### Exercise details
Reproduce the blog text below, on perfect numbers and on testing business continuity, word for word in its entirety.

### Text section
Thursday, October 27, 2005

Software testing FAQ - No. 5

Is the number of testers in the UK a perfect number?

Another question from Oliver Letwin.

What is it with you and numbers Oliver? You may think this is an odd question but you'd be wrong. Nobody has ever found an odd perfect number. As all software testers know, a perfect number is one that is equal to the sum of its divisors. 6 is the first perfect number. Its divisors are 1,2 and 3 and 1+2+3 is 6. Perfect? Well Pythagoras thought so. There are loads of them but nobody has found one that is an odd number.

In theory there is no reason why there isn't an odd perfect number so if you have a few spare moments and are good at adding and dividing you might want to see if you can find one. This will make you famous. To be exact you will be more famous than the bloke who solved Fermat's last theorem (Andrew Wiles) but not quiet as famous as Bernard Yoeuns (who pretended to be Stan Ogden in a documentary series about life in England).

Anyway back to the question - the answer is no.




load performance testing

Sunday, October 23, 2005

Testing business continuity

Disaster Recovery is not Business Continuity. Many companies do not have full business continuity plans. They say they do have business continuity plans but they really mean that they have a disaster recovery plan, usually meaning that they have alternative premises and possibly equipment that can be used in the case of a full scale disaster. Business continuity covers far more than just the IT systems. Think of all the paper records an organisation needs to continue working. Think of the most important asset of all to most organisations: its staff.

Without its staff these organisation ceases to exist. A business continuity plan contains information for all staff and their activities in the case of problems affecting the organisation.

A preliminary to the testing of any plan is to establish some form of Business Continuity Group consisting of representatives from each of the main business areas, together with those responsible for finance, facilities and IT.

### Stored records
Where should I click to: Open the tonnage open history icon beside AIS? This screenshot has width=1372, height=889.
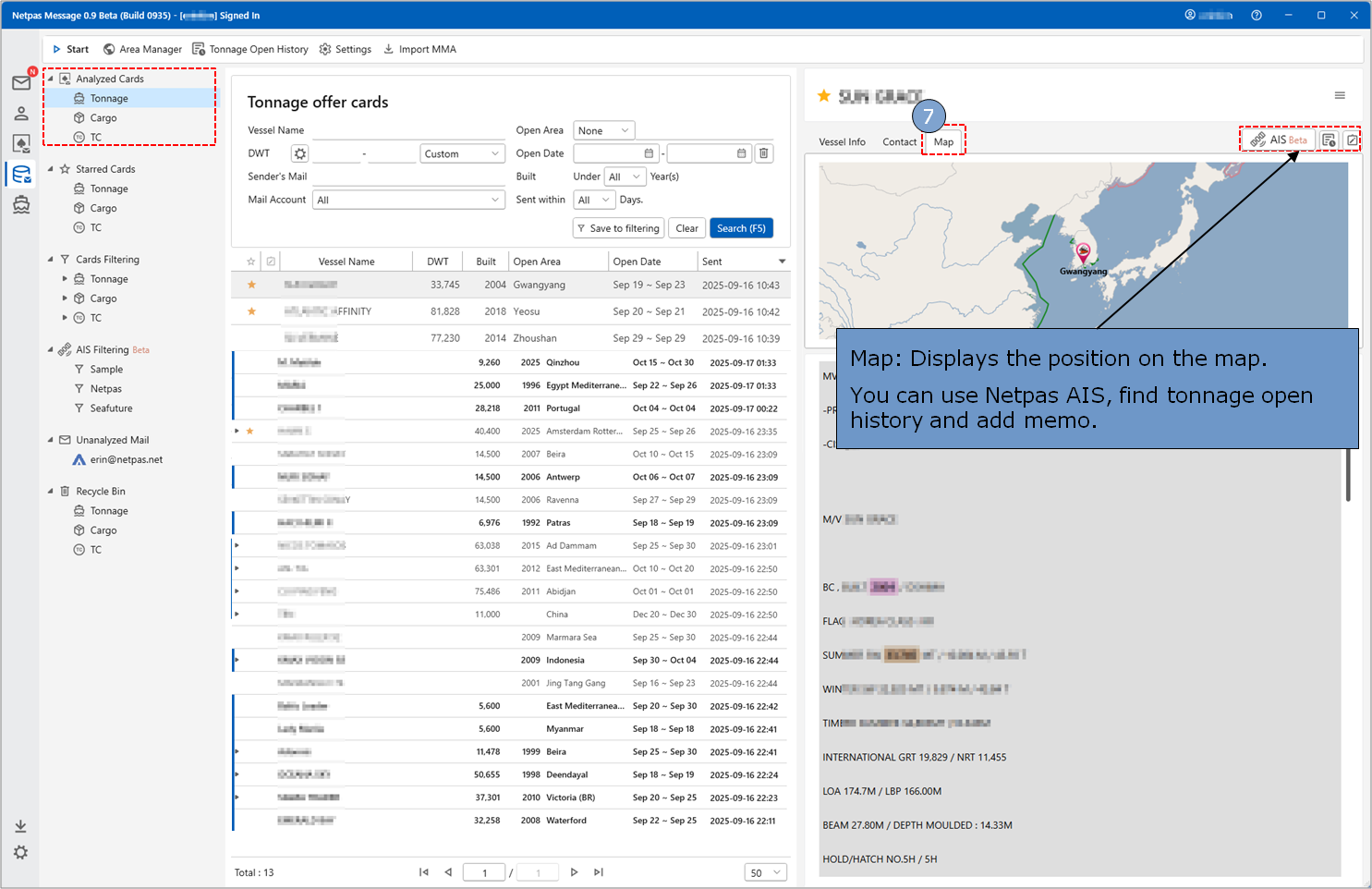pos(1329,140)
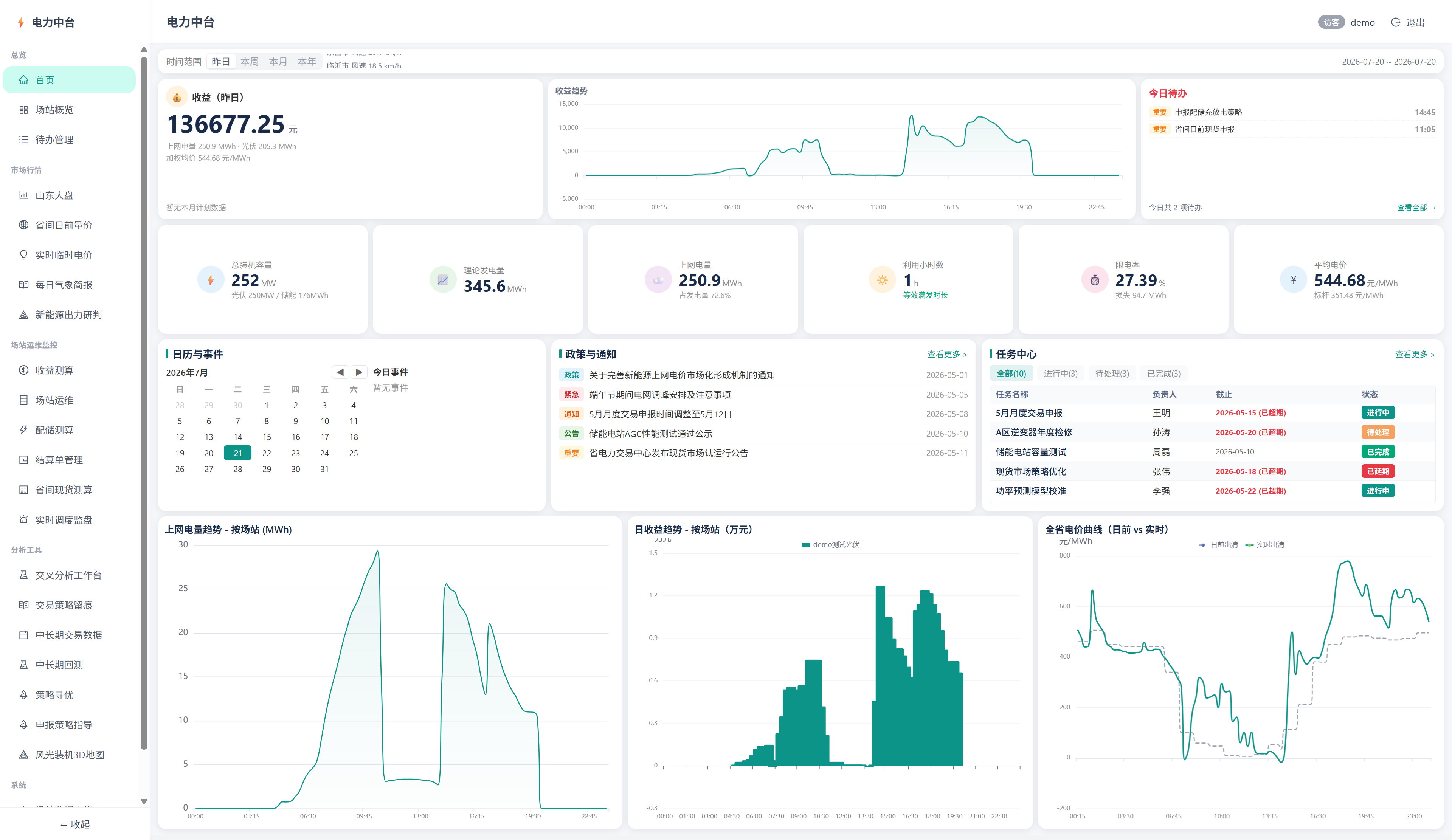Go to next month in calendar
1452x840 pixels.
click(358, 372)
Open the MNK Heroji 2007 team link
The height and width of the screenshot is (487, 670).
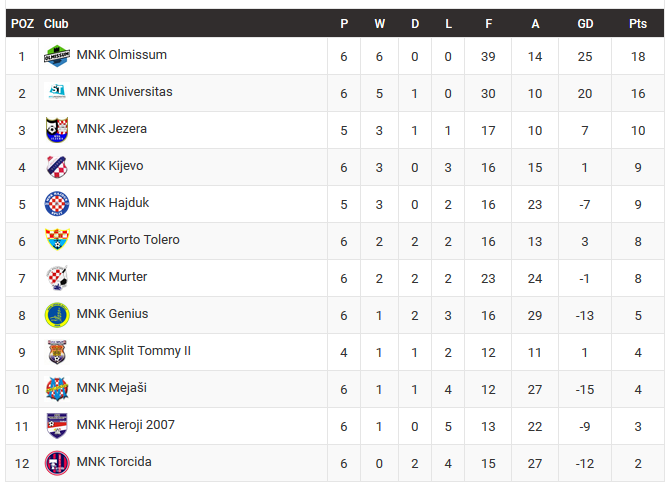(x=125, y=425)
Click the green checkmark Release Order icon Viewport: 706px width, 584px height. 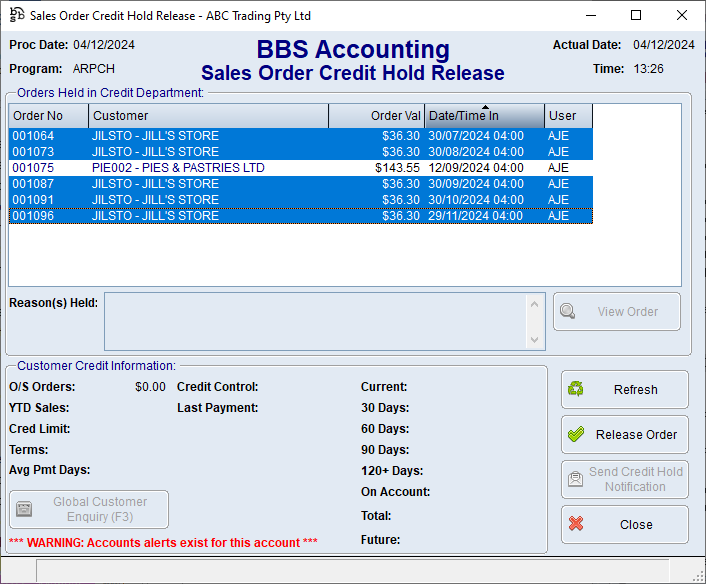click(576, 435)
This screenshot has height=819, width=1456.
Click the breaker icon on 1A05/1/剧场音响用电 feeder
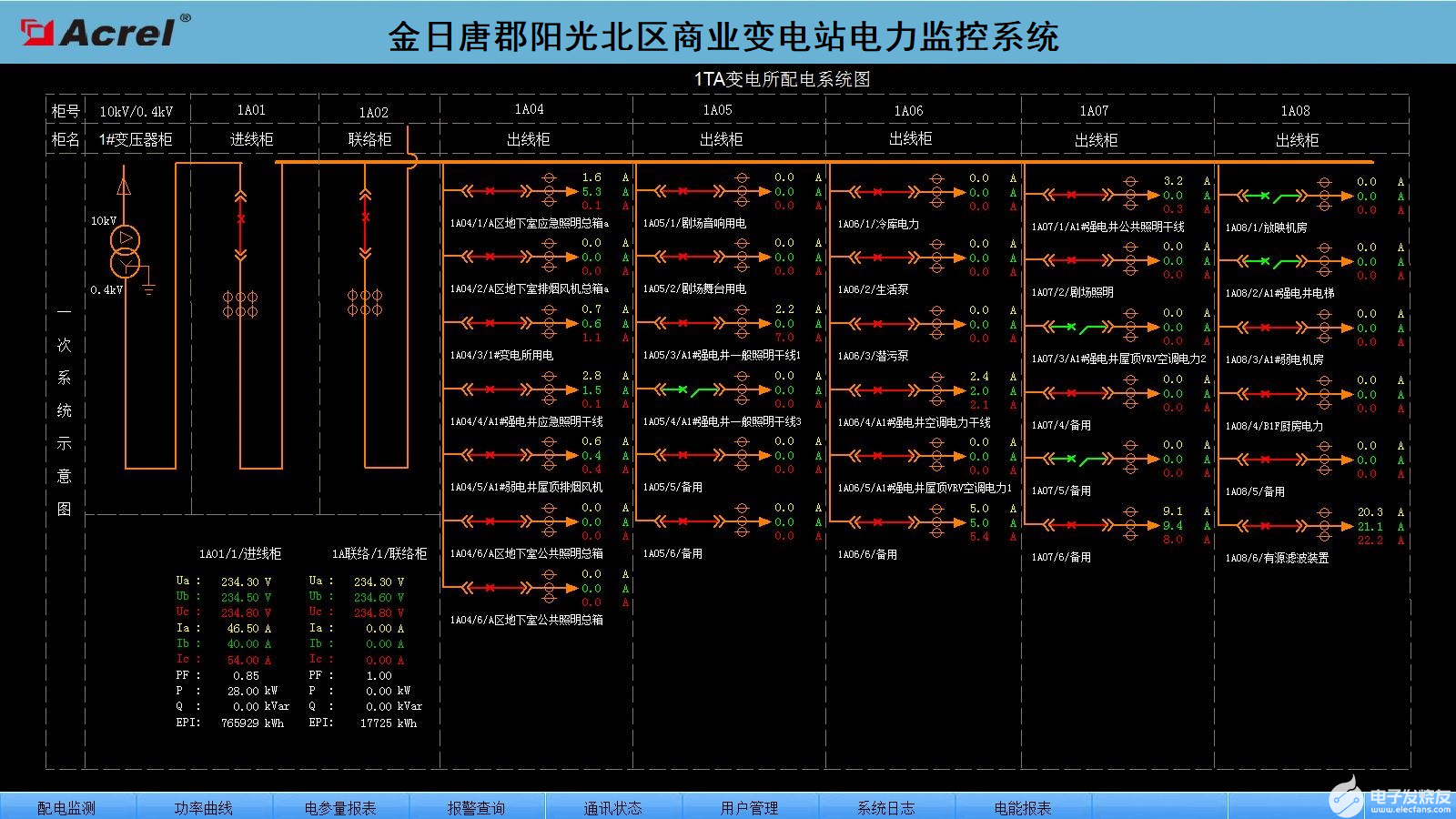681,191
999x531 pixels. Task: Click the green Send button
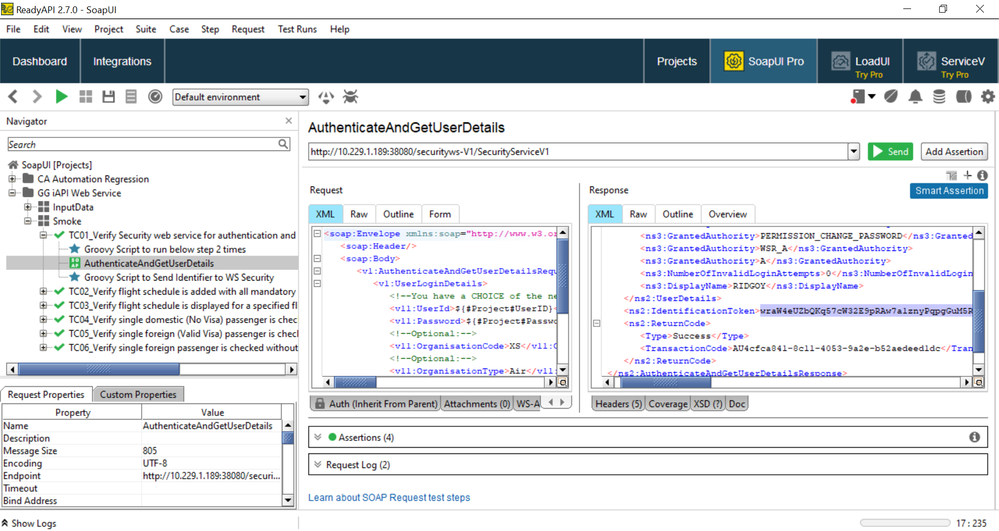889,152
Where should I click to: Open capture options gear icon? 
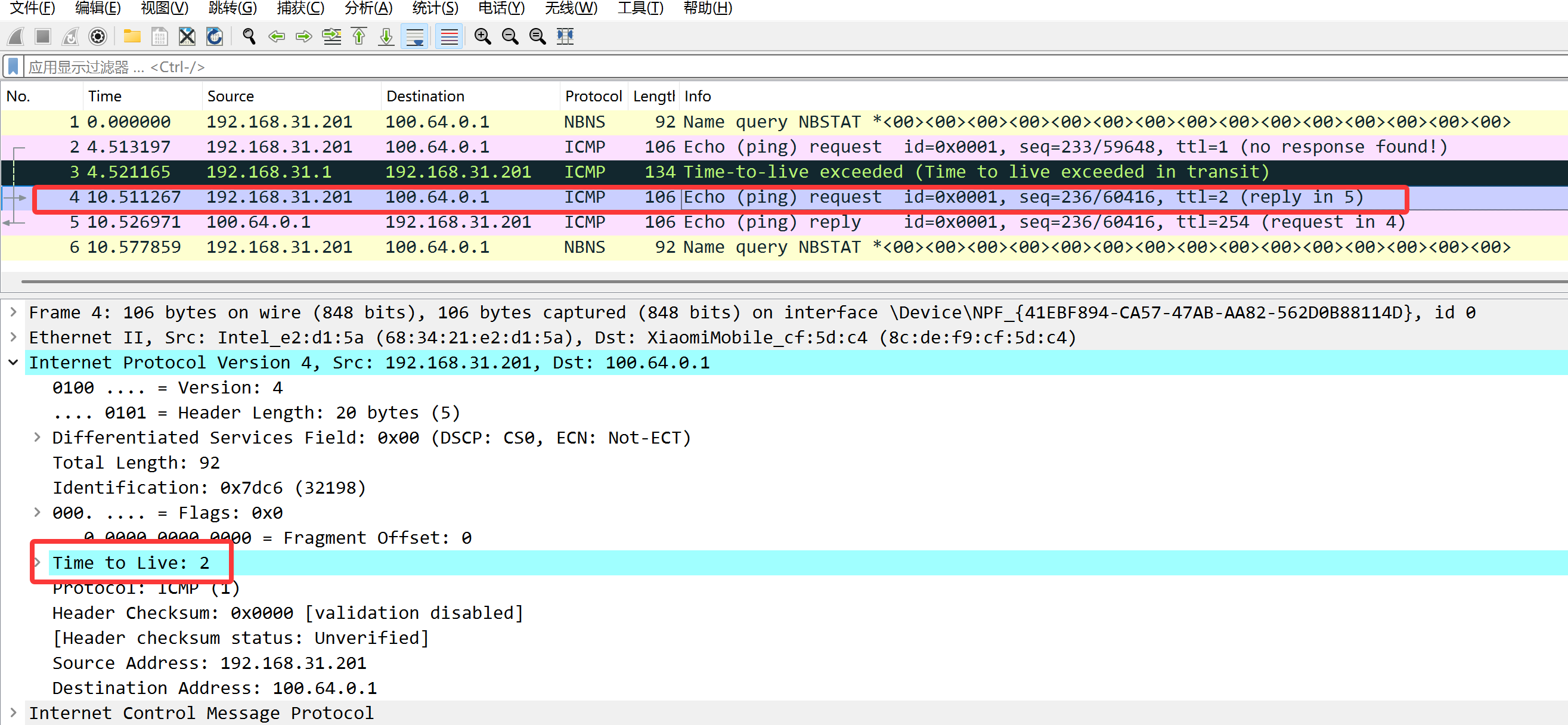(x=97, y=36)
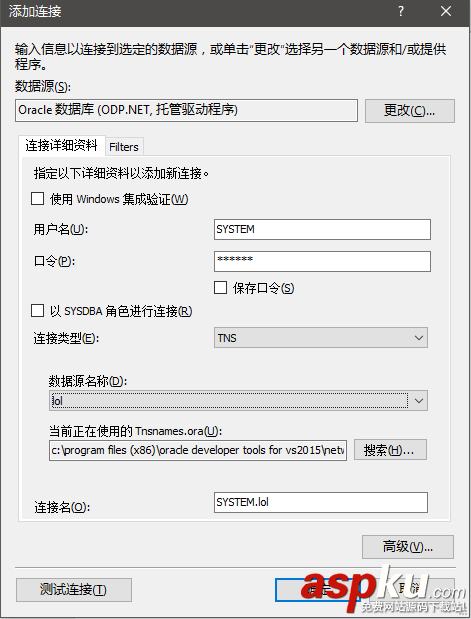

### Exercise output
Thursday, October 27, 2005

Software testing FAQ - No. 5

Is the number of testers in the UK a perfect number?

Another question from Oliver Letwin.

What is it with you and numbers Oliver? You may think this is an odd question but you'd be wrong. Nobody has ever found an odd perfect number. As all software testers know, a perfect number is one that is equal to the sum of its divisors. 6 is the first perfect number. Its divisors are 1,2 and 3 and 1+2+3 is 6. Perfect? Well Pythagoras thought so. There are loads of them but nobody has found one that is an odd number.

In theory there is no reason why there isn't an odd perfect number so if you have a few spare moments and are good at adding and dividing you might want to see if you can find one. This will make you famous. To be exact you will be more famous than the bloke who solved Fermat's last theorem (Andrew Wiles) but not quiet as famous as Bernard Yoeuns (who pretended to be Stan Ogden in a documentary series about life in England).

Anyway back to the question - the answer is no.




load performance testing

Sunday, October 23, 2005

Testing business continuity

Disaster Recovery is not Business Continuity. Many companies do not have full business continuity plans. They say they do have business continuity plans but they really mean that they have a disaster recovery plan, usually meaning that they have alternative premises and possibly equipment that can be used in the case of a full scale disaster. Business continuity covers far more than just the IT systems. Think of all the paper records an organisation needs to continue working. Think of the most important asset of all to most organisations: its staff.

Without its staff these organisation ceases to exist. A business continuity plan contains information for all staff and their activities in the case of problems affecting the organisation.

A preliminary to the testing of any plan is to establish some form of Business Continuity Group consisting of representatives from each of the main business areas, together with those responsible for finance, facilities and IT.